Terraform will perform the following actions:

  # google_compute_network.vpc_network will be created
  + resource "google_compute_network" "vpc_network" {
      + auto_create_subnetworks         = true
      + delete_default_routes_on_create = false
      + gateway_ipv4                    = (known after apply)
      + id                              = (known after apply)
      + name                            = "terraform-network"
      + project                         = (known after apply)
      + routing_mode                    = (known after apply)
      + self_link                       = (known after apply)

Plan: 1 to add, 0 to change, 0 to destroy.

Do you want to perform these actions?
  Terraform will perform the actions described above.
  Only 'yes' will be accepted to approve.

  Enter a value:

This output shows the execution plan, describing which actions Terraform will take in order to create infrastructure to match the configuration. The output format is similar to the diff format generated by tools such as Git. The output has a + next to resource "google_compute_network" "vpc_network", meaning that Terraform will create this resource. Beneath that, it shows the attributes that will be set. When the value displayed is (known after apply), it means that the value won't be known until the resource is created.

If the plan was created successfully, Terraform will now pause and wait for approval before proceeding. If anything in the plan seems incorrect or dangerous, it is safe to abort here with no changes made to your infrastructure.

In this case the plan looks acceptable, so type yes at the confirmation prompt to proceed.

If terraform apply failed with an error, read the error message and fix the error that occurred.

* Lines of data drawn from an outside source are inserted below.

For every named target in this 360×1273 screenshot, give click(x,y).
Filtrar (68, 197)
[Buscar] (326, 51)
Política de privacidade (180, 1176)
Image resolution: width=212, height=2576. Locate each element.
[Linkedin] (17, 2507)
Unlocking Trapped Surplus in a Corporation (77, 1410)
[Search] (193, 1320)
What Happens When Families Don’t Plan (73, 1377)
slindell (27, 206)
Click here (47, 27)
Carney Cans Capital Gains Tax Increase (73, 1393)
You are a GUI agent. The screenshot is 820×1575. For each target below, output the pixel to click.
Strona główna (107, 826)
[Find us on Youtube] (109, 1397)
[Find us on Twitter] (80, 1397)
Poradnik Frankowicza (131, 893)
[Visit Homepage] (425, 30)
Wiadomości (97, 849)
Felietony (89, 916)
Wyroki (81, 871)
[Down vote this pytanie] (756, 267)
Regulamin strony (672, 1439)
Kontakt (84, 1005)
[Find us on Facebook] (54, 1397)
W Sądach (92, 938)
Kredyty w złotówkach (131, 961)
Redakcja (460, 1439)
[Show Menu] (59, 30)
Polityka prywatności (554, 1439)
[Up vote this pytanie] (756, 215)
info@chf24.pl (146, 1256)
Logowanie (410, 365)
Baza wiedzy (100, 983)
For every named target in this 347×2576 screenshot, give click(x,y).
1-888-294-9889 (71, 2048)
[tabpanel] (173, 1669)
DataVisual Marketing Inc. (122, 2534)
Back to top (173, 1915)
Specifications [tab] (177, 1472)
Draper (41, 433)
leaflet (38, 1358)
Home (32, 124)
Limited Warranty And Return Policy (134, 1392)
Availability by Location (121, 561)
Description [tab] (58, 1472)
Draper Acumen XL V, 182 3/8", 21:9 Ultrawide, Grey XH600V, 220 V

Executing the plan will take a few minutes since Terraform waits for the network to be created successfully:

# ...
  Enter a value: yes

google_compute_network.vpc_network: Creating...
google_compute_network.vpc_network: Still creating... [10s elapsed]
google_compute_network.vpc_network: Still creating... [20s elapsed]
google_compute_network.vpc_network: Still creating... [30s elapsed]
google_compute_network.vpc_network: Still creating... [40s elapsed]
google_compute_network.vpc_network: Still creating... [50s elapsed]
google_compute_network.vpc_network: Creation complete after 58s [id=terraform-network]

Apply complete! Resources: 1 added, 0 changed, 0 destroyed.

After this, Terraform is all done! You can go to the GCP console to see the network you have provisioned. Make sure you're looking at the same region and project that you configured in the provider configuration.

If you look in your current working directory, you'll see that Terraform also wrote some data into the terraform.tfstate file. This state file is extremely important; it keeps track of Terraform's understanding of the resources it created. We recommended that you use source control for the configuration files, but the state file should not be stored in source control. You can also setup Terraform Cloud to store and share the state with your teams.

You can inspect the current state by running terraform show.

$ terraform show
# google_compute_network.vpc_network:
resource "google_compute_network" "vpc_network" {
    auto_create_subnetworks         = true
    delete_default_routes_on_create = false
    id                              = "terraform-network"
    name                            = "terraform-network"
    project                         = "hc-training-test"
    routing_mode                    = "REGIONAL"
    self_link                       = ""

You can see that by creating our resource, we've also gathered a lot of information about it. These values can be referenced to configure other resources or outputs, which will be covered later in this guide.